Chris mi guarda confuso. Non amo il vino ma bevo sempre un paio di bicchieri per festeggiare il nostro anniversario e Chris questo lo sa bene.
“Non posso bere alcolici” spiego, vedendo lo sguardo confuso di mio cugino ma Chris ancora non capisce.
“Perché? Non stai bene?” chiede preoccupato.
Simone ridacchia divertito. “Non ti facevo così stupido, amico.”
Chris guarda Simone, corrugando la fronte senza capire, e poi torna a guardare me, sempre più confuso. Quando vuole, sa essere veramente lento nell’afferrare un concetto.
“Diciamo che tra poco meno di nove mesi starò meglio” rivelo con un sorriso eloquente, rispondendo alla sua domanda.
Impiega qualche secondo ma alla fine capisce. “Sei incinta??”
Annuisco con un sorriso felice, portandomi una mano al ventre. Sono incinta solo di poche settimane e ancora non si vede niente ma è un riflesso automatico.
Vanessa mi fa le congratulazioni mentre suo marito, nonché mio cugino, cerca di digerire la notizia. Fa sempre così, l’ha fatto ogni volta che gli ho detto di aspettare un bambino. Non oso immaginare cos’è successo quando è stata Vanessa a dirgli di essere incinta. Conoscendolo, con molta probabilità è svenuto.
“Ve lo hanno mai detto che ci sono altri modi per passare il tempo?” ci prende in giro Chris, quando ha finalmente metabolizzato la novità. “Tipo… non lo so… mai provato a giocare a carte?”
“Noioso” risponde Simone con un sorriso.
“A scacchi?” continua Chris.
“Noioso!” esclamiamo io e Simone in coro, attenti a non alzare troppo la voce per non svegliare i bambini che dormono al piano di sopra, e scoppiamo a ridere. E Chris si unisce a noi. Quando torna serio, mi abbraccia e mi bacia, facendomi le congratulazioni.
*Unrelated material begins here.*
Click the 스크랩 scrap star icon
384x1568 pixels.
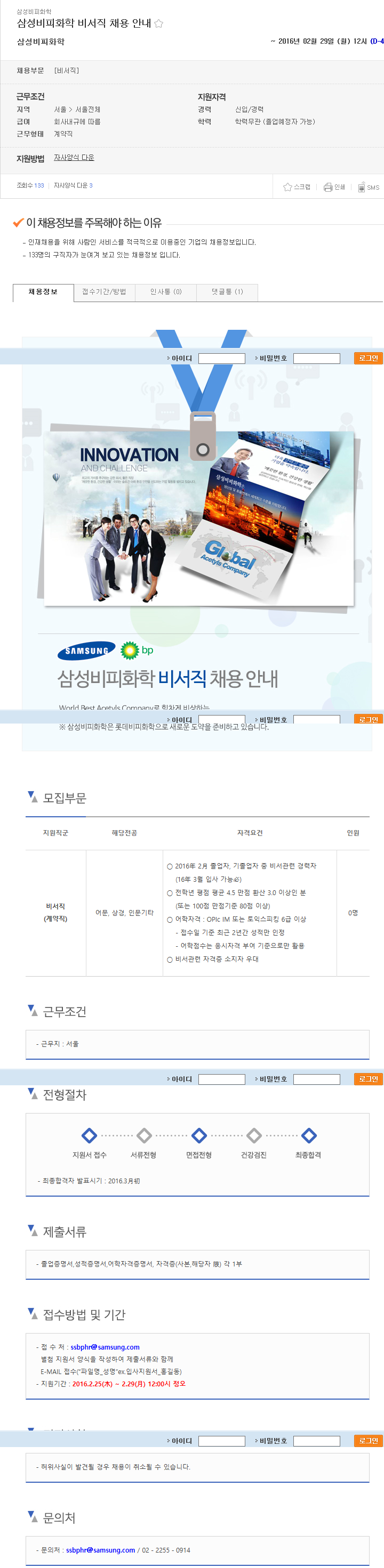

Quel weekend ha cambiato le nostre vite. Sono stati due giorni di follie, alcune dettate dall’alcool, altre semplicemente dall’esuberanza e dall’incoscienza tipiche della nostra età. Dare la colpa all’alcool non sarebbe stato giusto.
La maggior parte delle pazzie che ho commesso nella mia vita, compreso partire per Roma senza dire niente a nessuno, l’ho commessa sapendo perfettamente cosa stavo facendo, e questo è ancora più folle.
E pensare che è partito tutto da una scommessa.
E da un malibu ananas. Anzi, tre malibu ananas.
Da quel giorno è diventato il mio cocktail preferito… devo forse spiegarvi il motivo?